Мы были в Дубровнике примерно в половине восьмого утра.

На такси перевалили через холм и спустились вниз, к Порто-Плоче, где кончались трамвайные линии и располагался офис турагентства «Атлант». Веритэ пошла заказывать билеты на самолет, а сам я отправился в город, сказав, что хочу побриться и, может быть, поесть напоследок устриц. Я обещал встретиться с ней в час в «Градска кафе», чтобы выпить там кофе.

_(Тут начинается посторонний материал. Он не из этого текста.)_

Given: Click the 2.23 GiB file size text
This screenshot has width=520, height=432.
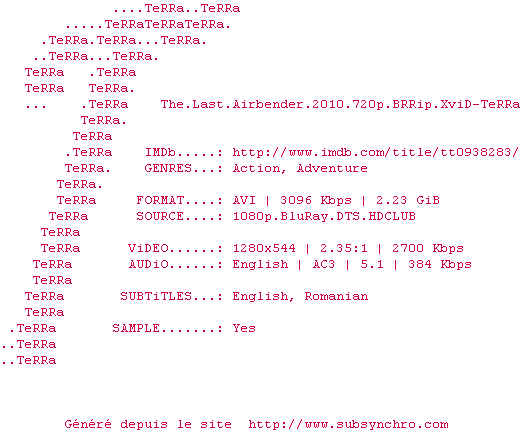Looking at the screenshot, I should click(408, 200).
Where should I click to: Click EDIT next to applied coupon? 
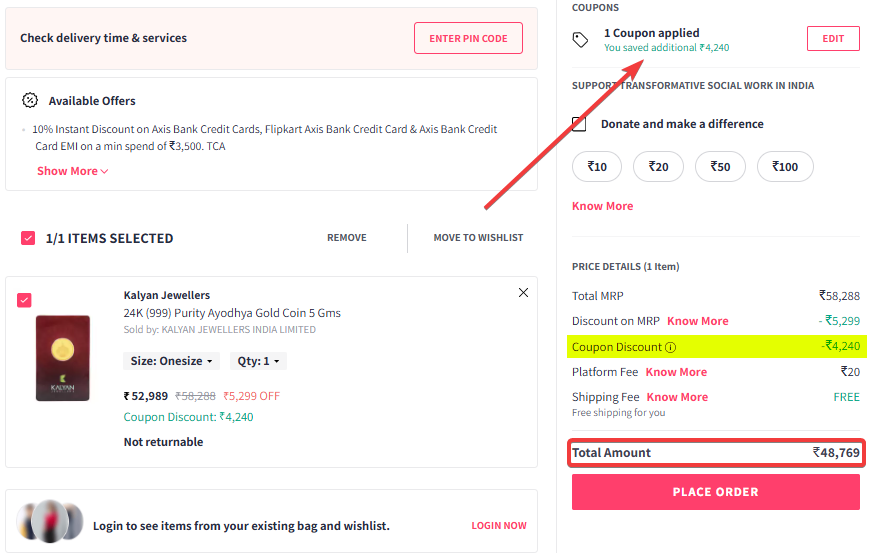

Я отправился в отель «Эксельсиор», расположенный неподалеку. Во время плавания на пароходе я думал о хлысте, который видел в комнате мадам Вадарчи. Это, несомненно, имело отношение к политике. Меня также заинтересовала ссылка Лансинга на брошюру партия «И.». Я связался с Уилкинс и свалил на нее груз проблем, попросив нанести визит издателям «Пятна позора» и переслать мне в отель в Париже все, что она обнаружит.

Потом направился прямо в мастерскую Майкла Оглу, надеясь, что у него найдется бритва, которой можно будет воспользоваться, и понимая, что времени на устриц уже не остается.